** Opening DATASET EXCERPTS block **
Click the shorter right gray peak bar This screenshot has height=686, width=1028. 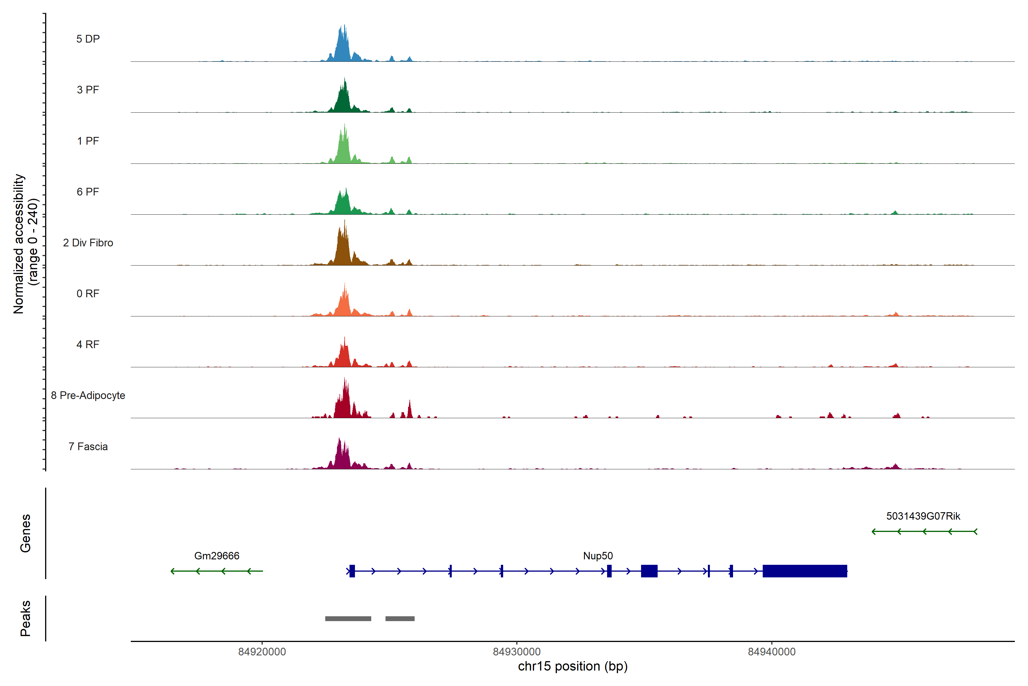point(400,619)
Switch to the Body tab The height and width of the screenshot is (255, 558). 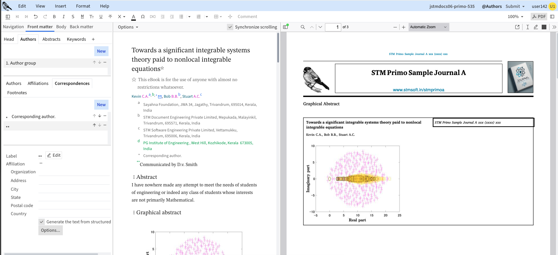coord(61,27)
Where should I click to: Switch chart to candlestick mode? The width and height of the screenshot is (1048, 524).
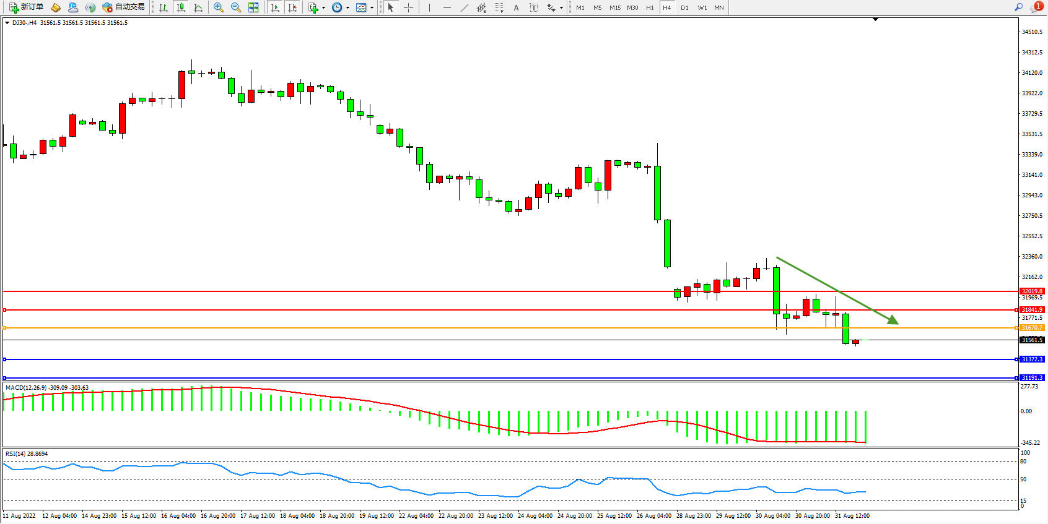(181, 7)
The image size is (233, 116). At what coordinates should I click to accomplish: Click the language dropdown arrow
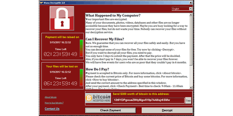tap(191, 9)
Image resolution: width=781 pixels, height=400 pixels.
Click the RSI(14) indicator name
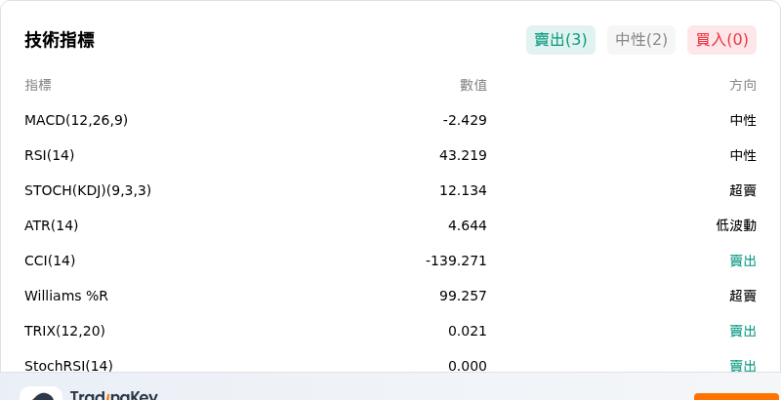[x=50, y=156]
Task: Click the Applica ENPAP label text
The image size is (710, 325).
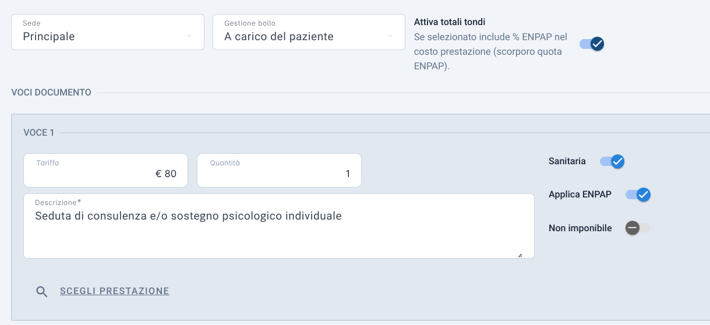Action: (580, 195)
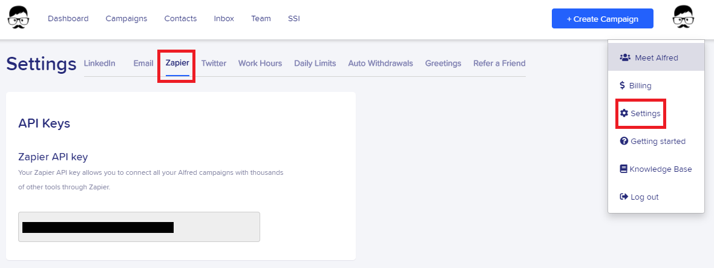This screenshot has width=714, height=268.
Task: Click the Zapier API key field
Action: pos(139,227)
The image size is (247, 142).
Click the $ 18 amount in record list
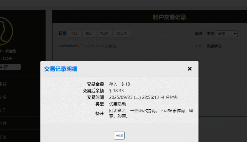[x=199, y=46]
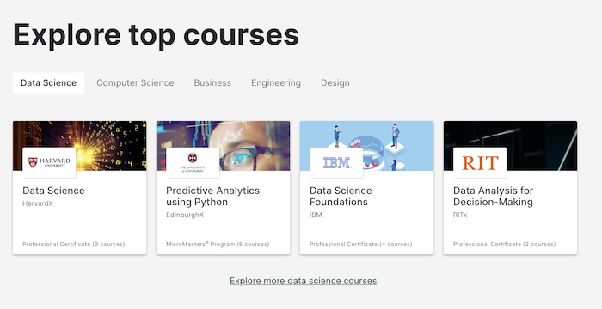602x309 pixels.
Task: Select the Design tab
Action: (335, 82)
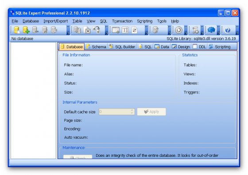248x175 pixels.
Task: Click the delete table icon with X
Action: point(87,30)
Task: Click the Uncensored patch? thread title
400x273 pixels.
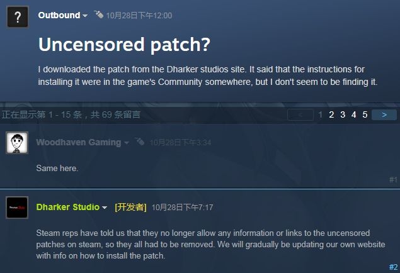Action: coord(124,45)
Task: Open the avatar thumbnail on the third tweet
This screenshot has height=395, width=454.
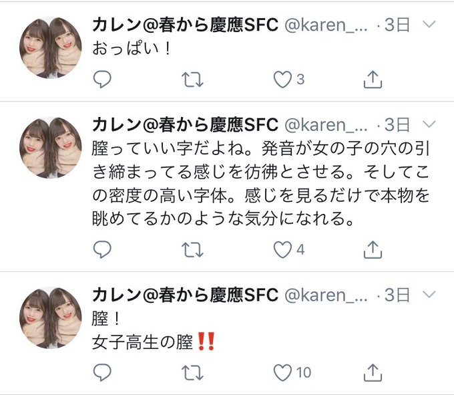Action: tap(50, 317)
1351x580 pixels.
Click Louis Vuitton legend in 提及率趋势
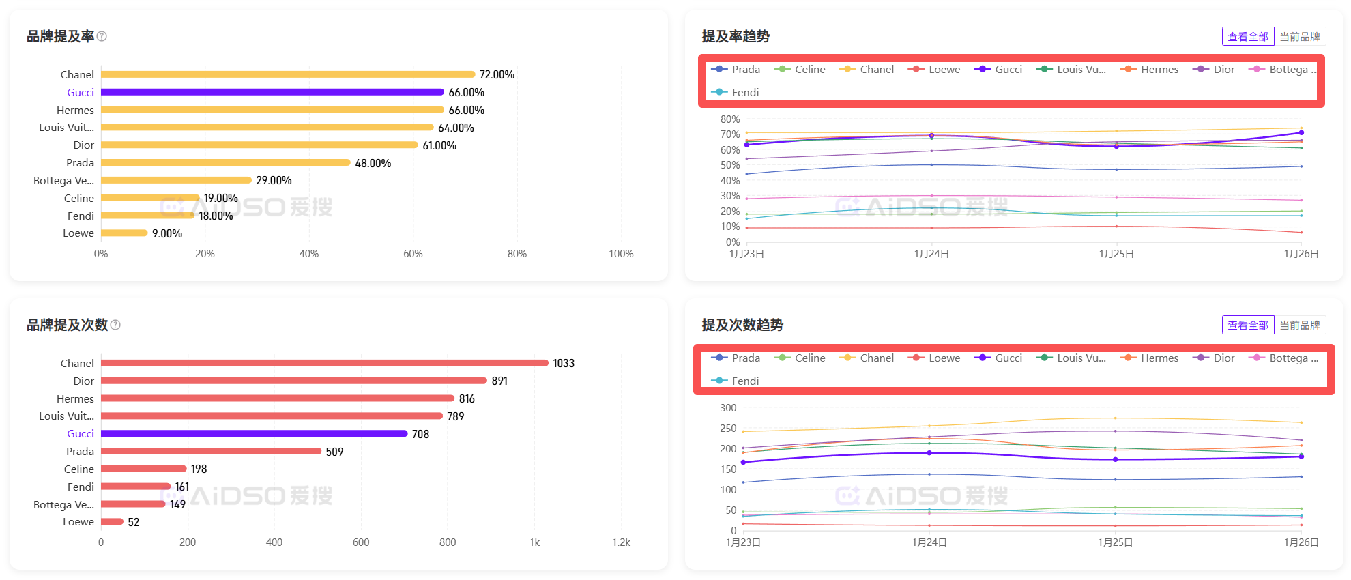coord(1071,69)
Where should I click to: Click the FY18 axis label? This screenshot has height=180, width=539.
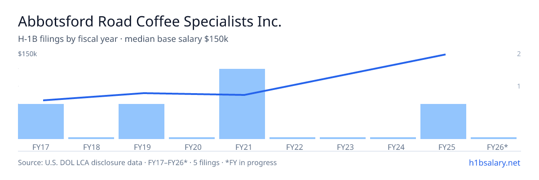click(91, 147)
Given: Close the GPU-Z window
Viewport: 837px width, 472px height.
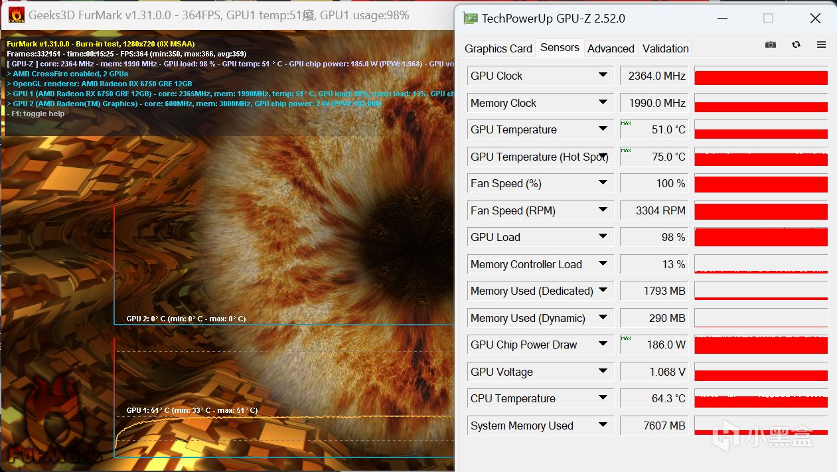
** Closing DATASET EXCERPTS block **
• **WHAT TO PRODUCE**: Needed here is only the span from the line with "Where should I click to: Click" through the last line of the entries, copied exactly with both ends and without pictures.

• **EXERCISE SOLUTION**:
Where should I click to: Click the FY18 axis label? This screenshot has height=180, width=539.
click(91, 147)
Given: Close the GPU-Z window
Viewport: 837px width, 472px height.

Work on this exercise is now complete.